# Reading > Forum Book Club >  Valentine's Day Reading Poll

## Scheherazade

* Please vote for the book you would like to read during the Valentine's Day week here 

by 

February 10th! 

The aim of the Book Club is to read and discuss new books together with other members.

Please try to avoid from voting for the books you have already read and/or do not intend to (re)read with us.

Thank you! 


Book Club Regulations*

----------


## Scheherazade

Apart from _Tess_, I don't mind reading any of the books listed in the poll this time round.

Any opinions/suggestions?

----------


## papayahed

I'm waiting for Night. (As in Nightshade not the actual time of day :FRlol:  )

----------


## Basil

> I'm waiting for Night. (As in Nightshade not the actual time of day )


And here I thought you meant Night Ranger.  :Tongue:   :Tongue: 

"_You're MOTORING..._"

----------


## Domer121

I think that in a way "THe Little Prince" is a great book for Valentines day...it shows of the simplicity of love....

----------


## Scheherazade

> I'm waiting for Night. (As in Nightshade not the actual time of day )


Why?
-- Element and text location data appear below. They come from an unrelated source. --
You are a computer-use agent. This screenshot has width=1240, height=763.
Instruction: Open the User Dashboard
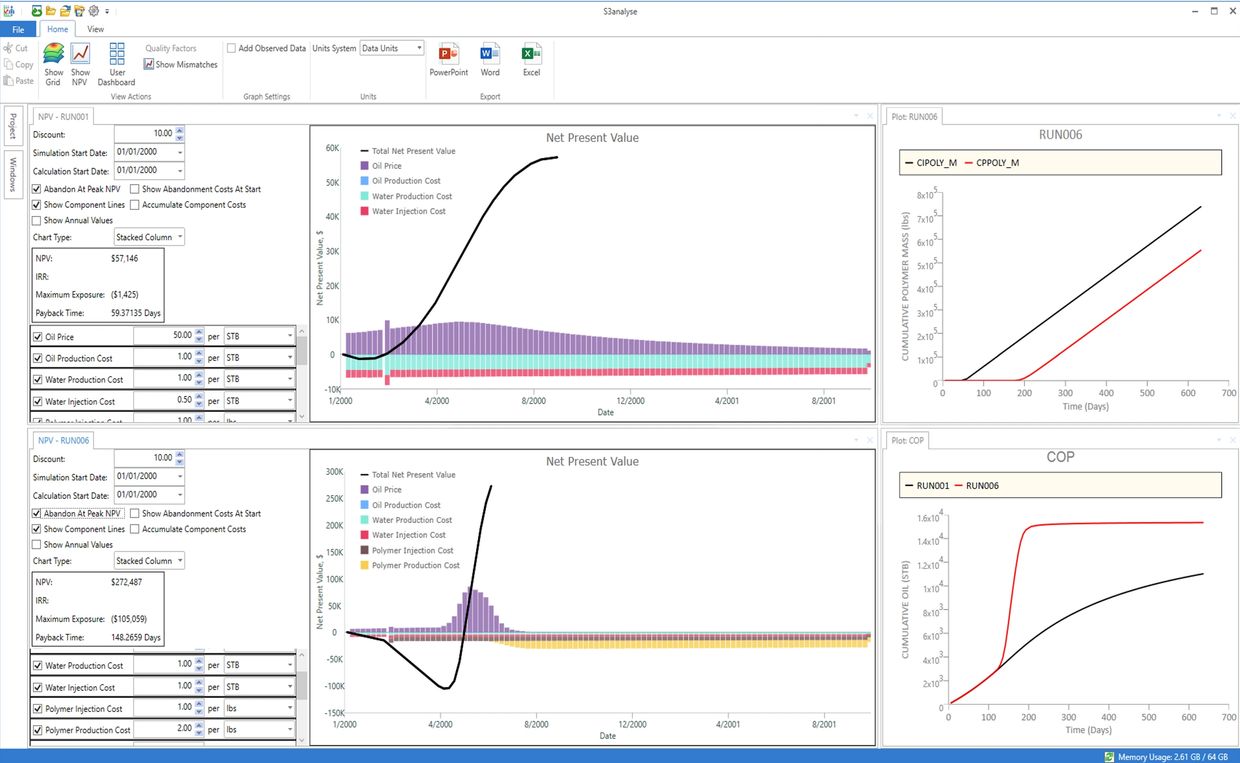117,56
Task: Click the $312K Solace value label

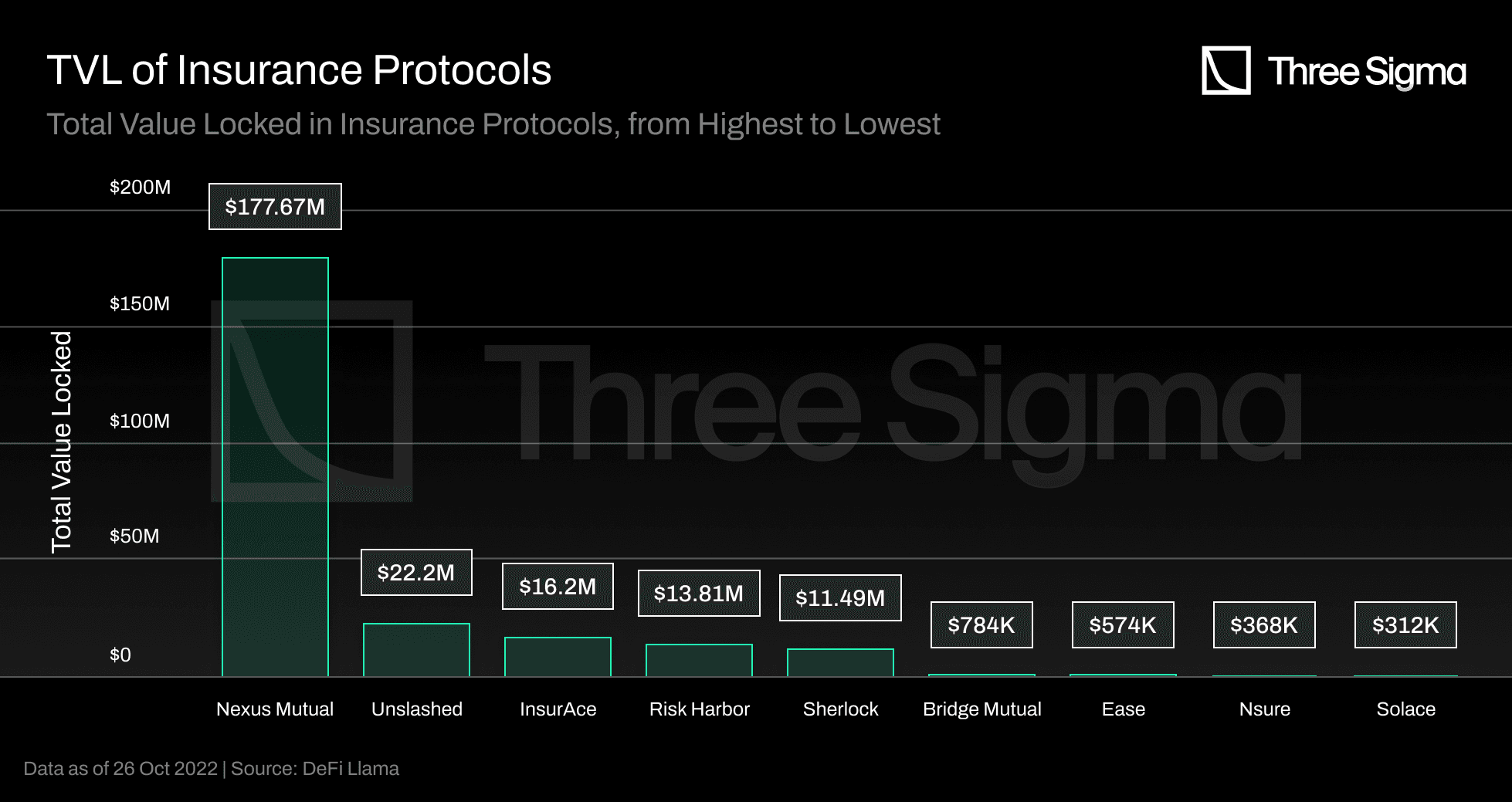Action: tap(1405, 625)
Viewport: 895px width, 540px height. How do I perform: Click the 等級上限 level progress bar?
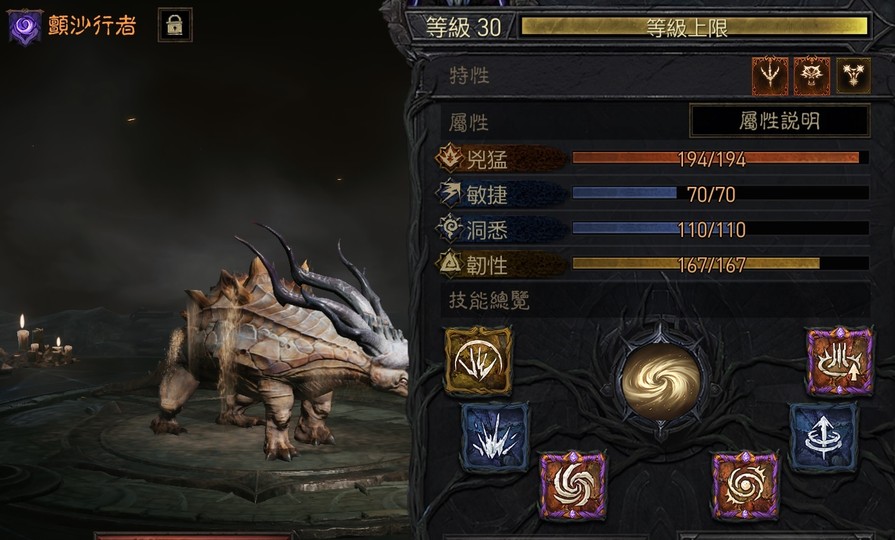694,27
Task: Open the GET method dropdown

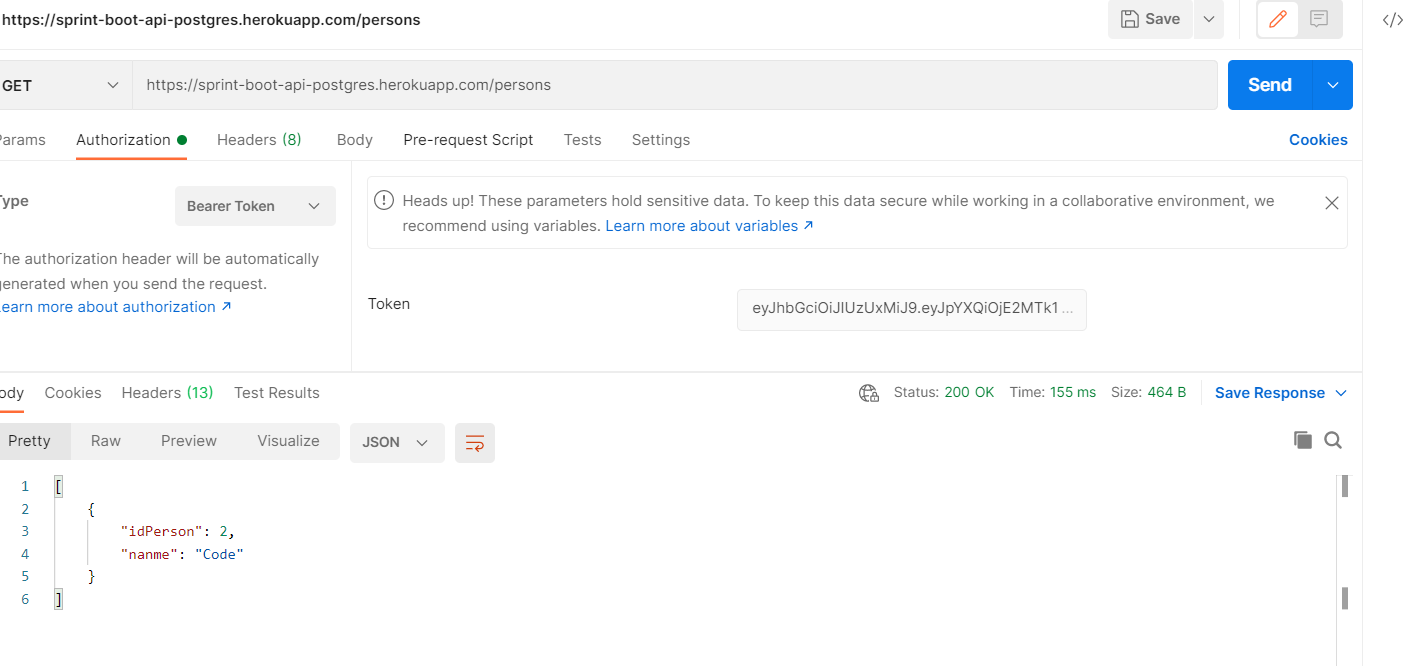Action: coord(60,86)
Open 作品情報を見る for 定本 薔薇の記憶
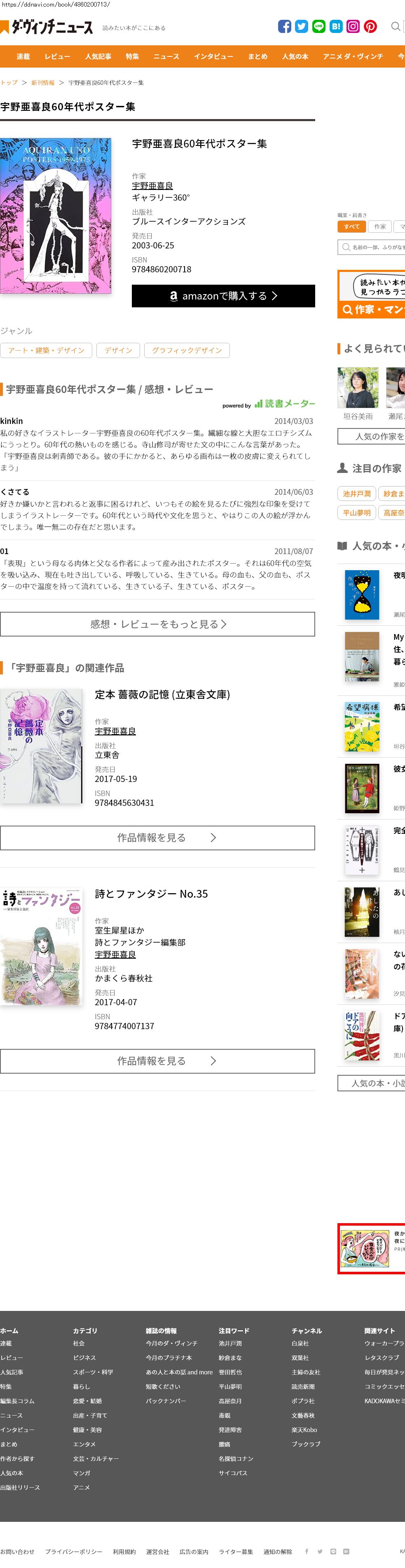 pos(158,838)
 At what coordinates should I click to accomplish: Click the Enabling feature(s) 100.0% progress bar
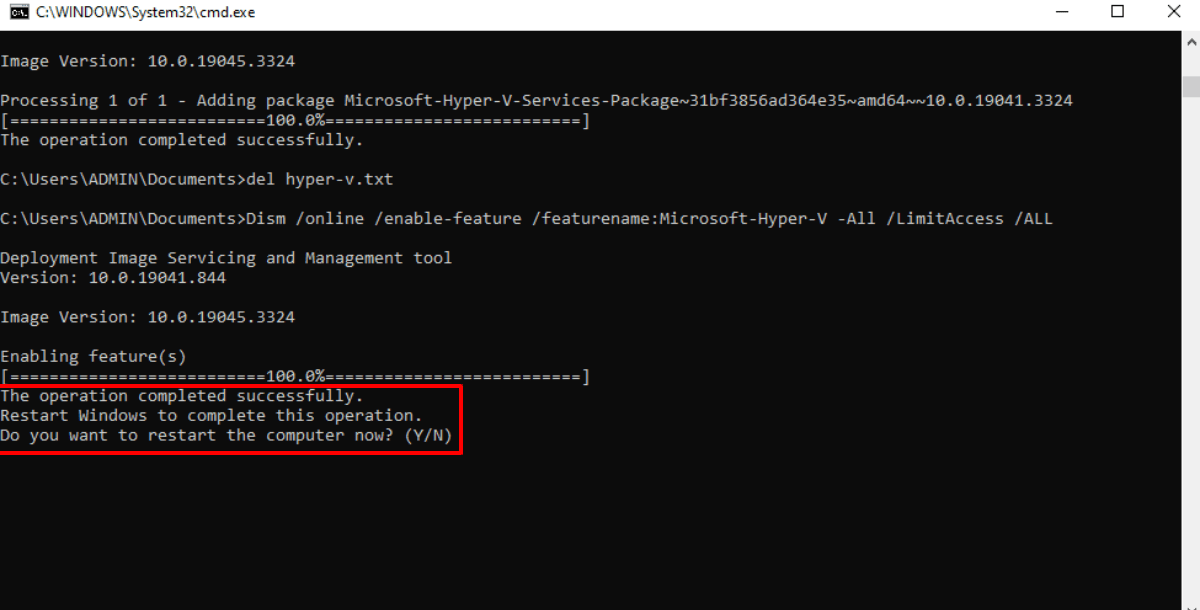(295, 377)
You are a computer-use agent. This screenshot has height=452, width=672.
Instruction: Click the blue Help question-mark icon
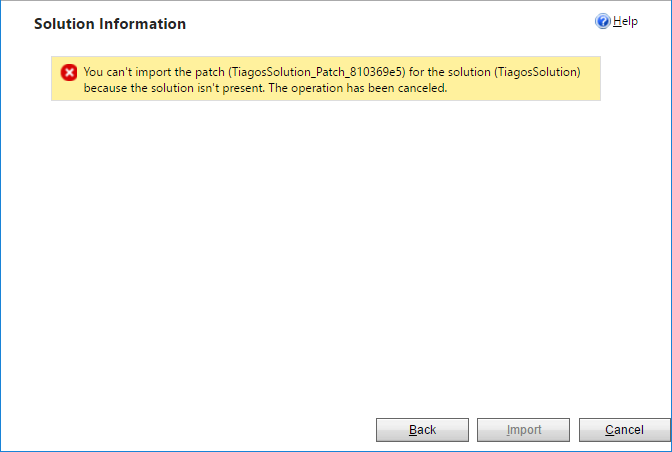pos(602,21)
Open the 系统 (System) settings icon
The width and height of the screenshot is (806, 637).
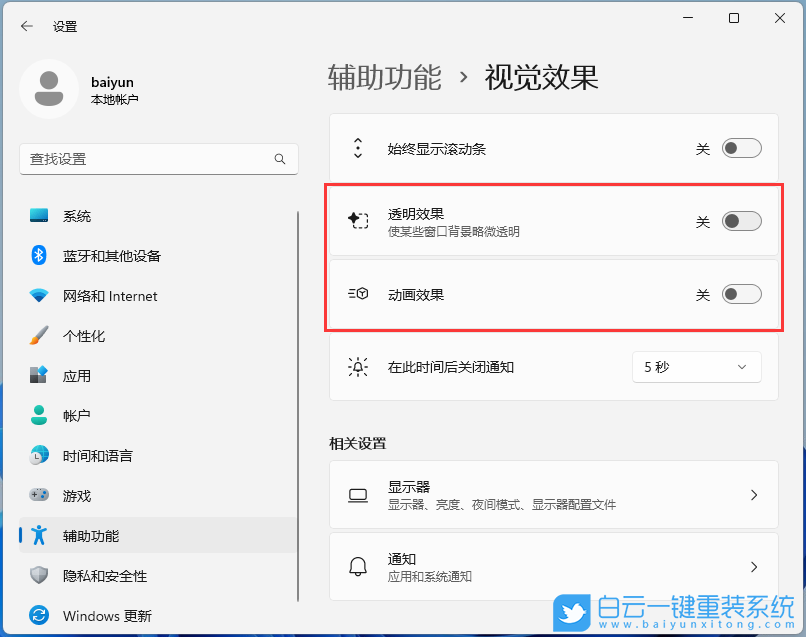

What did she promise ya?

 :Biggrin:

----------


## Nightshade

> I'm waiting for Night. (As in Nightshade not the actual time of day )





> Why? What did she promise ya?


Just what I was thinking.... :Tongue:

----------


## Scheherazade

Going once...

----------


## Nightshade

Oh to vote or not vote, bbut really can I in consciens llet you all read a girl with a pearl earing?
hummmmmmmmmmmmmmm
Now the thing is a room with a vew is a great book, and one I think will lead to great discussions plus I had soooooooo many questions when I read it 4 or 5 years ago that its time I read it again....

hummmmmmmmmmmmmmmm

----------


## Demona

I guess I'm a minority here...voted for A room with a view...heh.

----------


## papayahed

oh crud!!!!! I missed this one due to traveling!!!

----------


## Serengeti

I'm all for reading Girl with a Pearl Earring. I liked the movie, so that usually means the book is even better. It must be a short book if we are to read it in a week?

----------